Tous les domestiques se mirent en devoir d’exécuter cet ordre après avoir demandé à Caleb de leur montrer le chemin. Quelques-uns étaient déjà partis de toute la vitesse de leurs chevaux, quand la voix du prudent sénéchal se fit entendre au-dessus du tumulte. « Oh ! arrêtez…, arrêtez, messieurs ; tournez bride, pour l’amour de Dieu ! N’ajoutez pas la perte de votre vie à celle de tant d’objets précieux ! Trente barils de poudre, débarqués d’un lougre venant de Dunkerque, du temps du vieux lord, sont dans les caves de la tour. Le feu ne saurait en être bien éloigné, j’en suis sûr. Pour l’amour de Dieu, tournez à droite. Mettons la colline entre nous et le danger. Vous seriez écrasés par la chute de la plus légère des pierres de Wolf’s-Crag. »

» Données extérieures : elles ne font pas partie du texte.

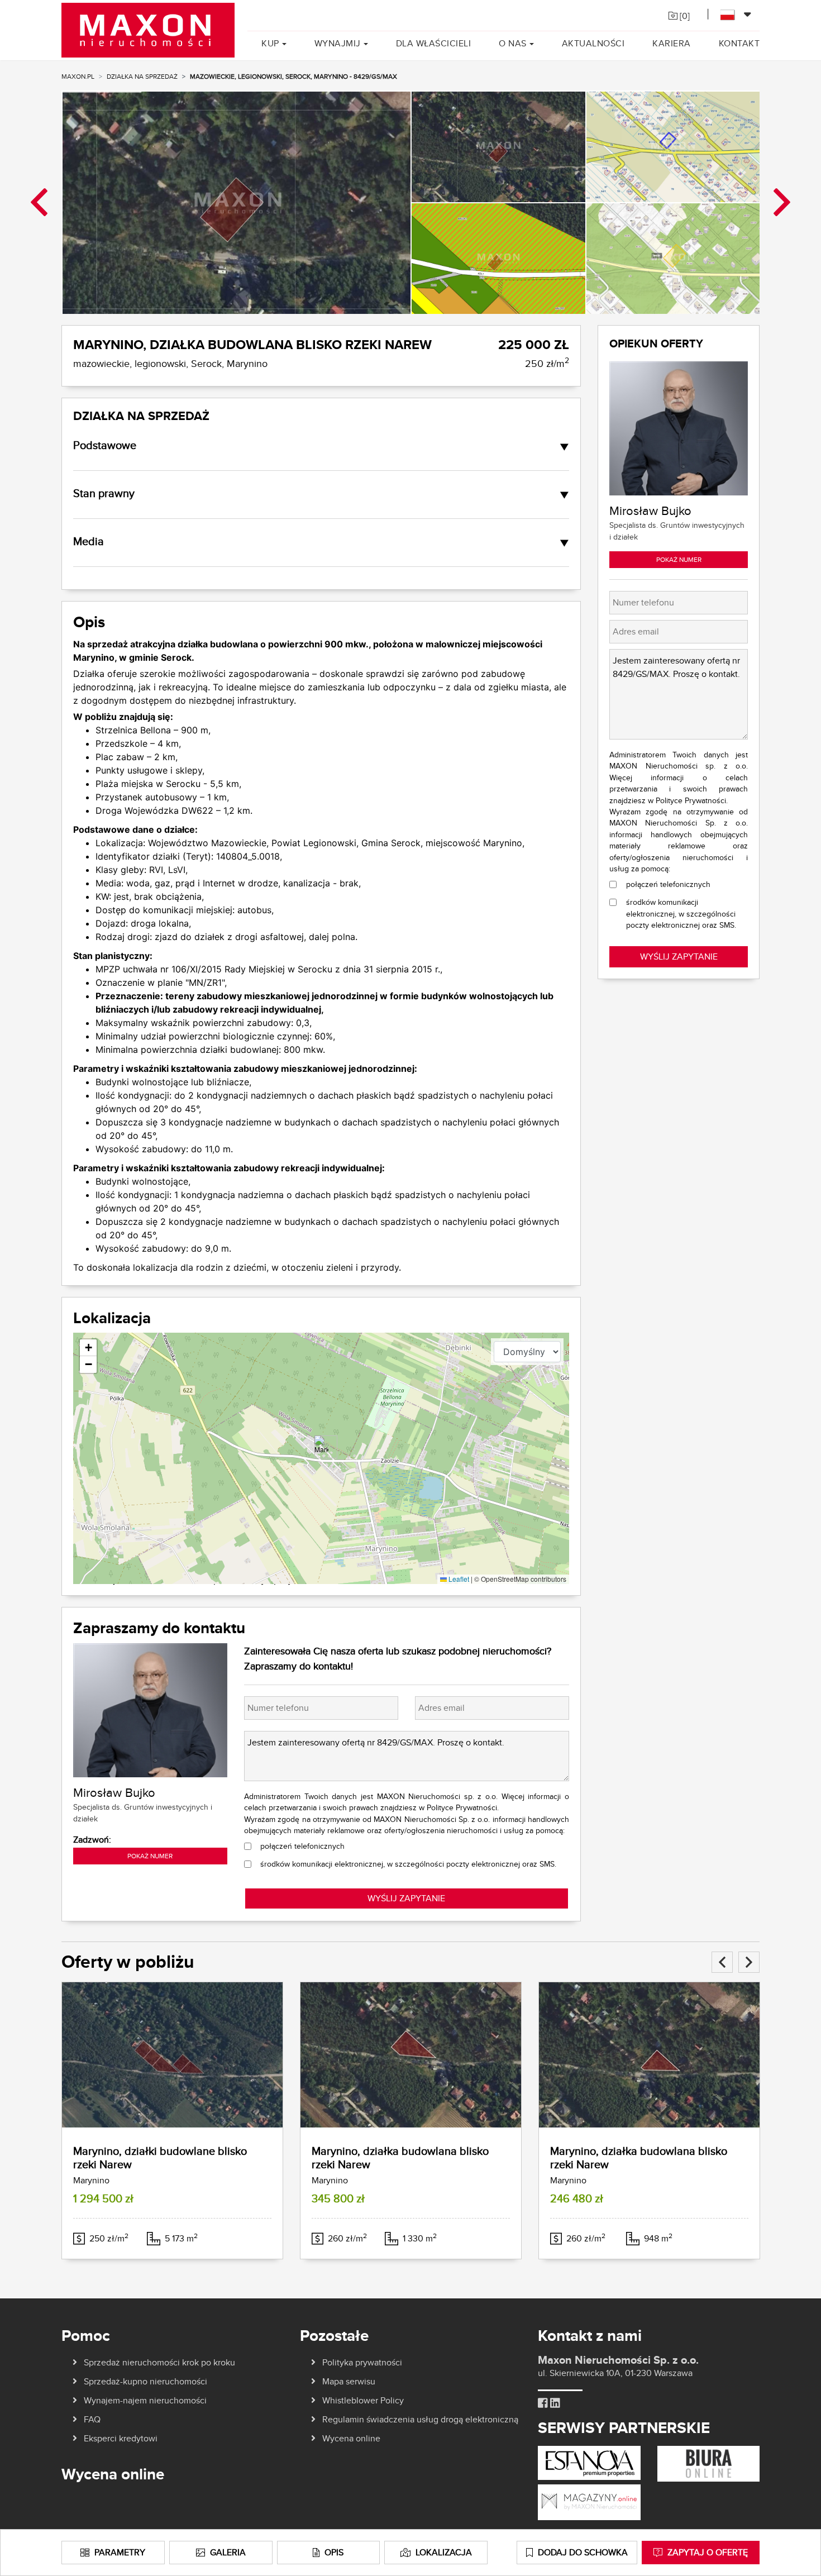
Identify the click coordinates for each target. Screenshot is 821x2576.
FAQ (92, 2419)
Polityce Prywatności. (463, 1807)
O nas (513, 43)
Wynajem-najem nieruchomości (145, 2400)
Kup (270, 43)
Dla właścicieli (433, 43)
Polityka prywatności (362, 2362)
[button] (321, 1446)
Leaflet (458, 1578)
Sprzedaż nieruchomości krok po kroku (159, 2362)
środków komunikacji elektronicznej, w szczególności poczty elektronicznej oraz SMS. (408, 1863)
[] (683, 15)
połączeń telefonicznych (302, 1846)
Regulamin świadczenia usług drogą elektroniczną (420, 2419)
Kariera (671, 43)
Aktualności (593, 43)
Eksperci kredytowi (120, 2438)
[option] (235, 202)
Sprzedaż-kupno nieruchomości (145, 2381)
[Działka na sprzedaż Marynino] (172, 2054)
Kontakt (739, 43)
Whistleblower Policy (363, 2400)
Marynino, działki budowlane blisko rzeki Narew (160, 2157)
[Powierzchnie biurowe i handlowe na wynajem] (708, 2462)
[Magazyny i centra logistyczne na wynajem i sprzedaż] (589, 2501)
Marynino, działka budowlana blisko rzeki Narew (400, 2157)
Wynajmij (337, 43)
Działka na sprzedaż (142, 76)
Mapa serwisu (348, 2381)
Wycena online (351, 2438)
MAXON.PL (77, 76)
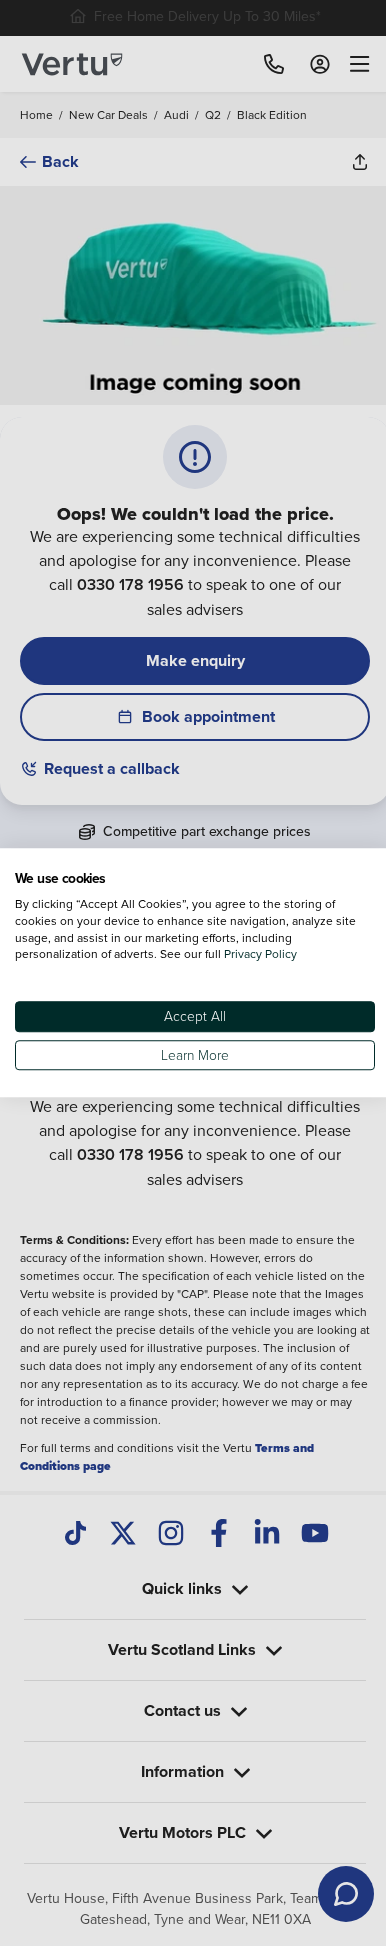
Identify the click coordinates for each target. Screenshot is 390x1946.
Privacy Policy (260, 954)
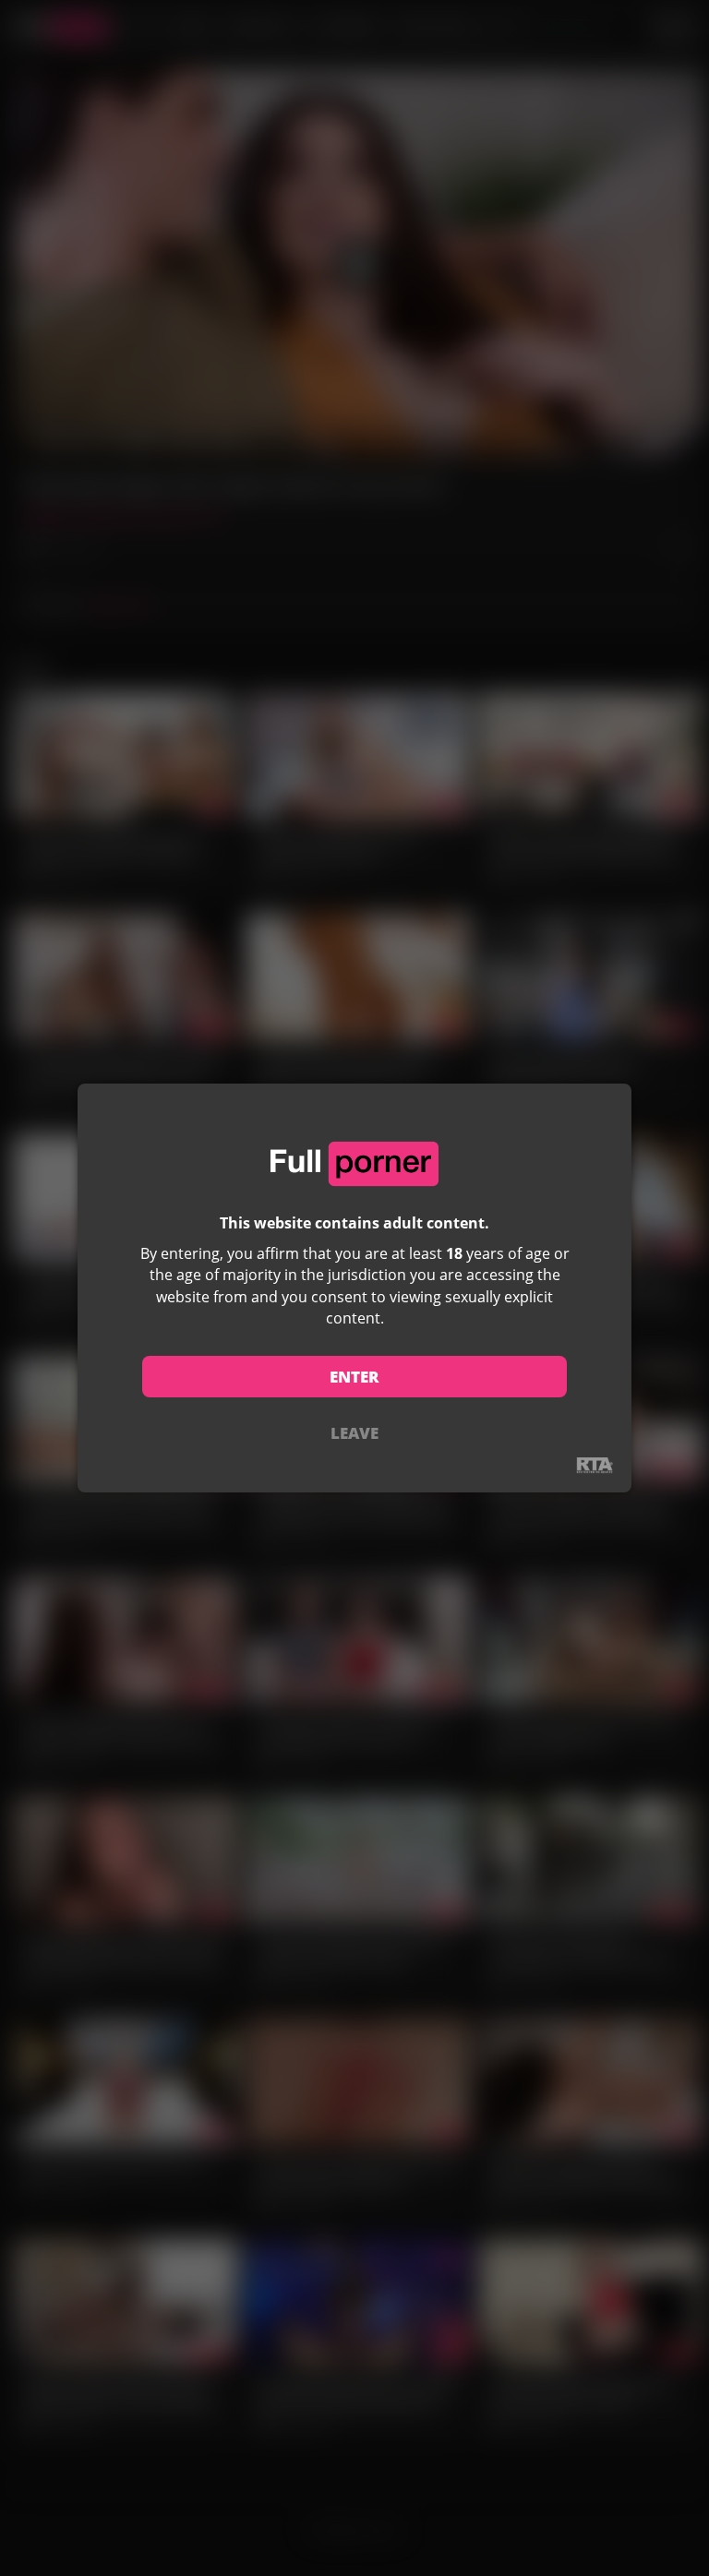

On croira facilement qu’une pareille annonce fit prendre précipitamment au marquis et à ses gens la route que Caleb leur prescrivait, entraînant Ravenswood avec eux, bien qu’il y eût dans cette histoire beaucoup de choses qu’il lui était impossible de comprendre. « De la poudre ! » s’écria-t-il en saisissant Caleb qui s’efforçait en vain de lui échapper ; « quelle poudre ? Comment une quantité quelconque de poudre pouvait-elle se trouver à Wolf’s-Crag sans que j’en susse rien ? c’est ce que je ne puis concevoir. — Mais je peux le concevoir, moi, » interrompit le marquis en lui parlant à l’oreille ; « je le conçois parfaitement ; pour Dieu ! ne lui faites pas de questions en ce moment… Il y a trop d’oreilles autour de nous, » ajouta-t-il à voix basse.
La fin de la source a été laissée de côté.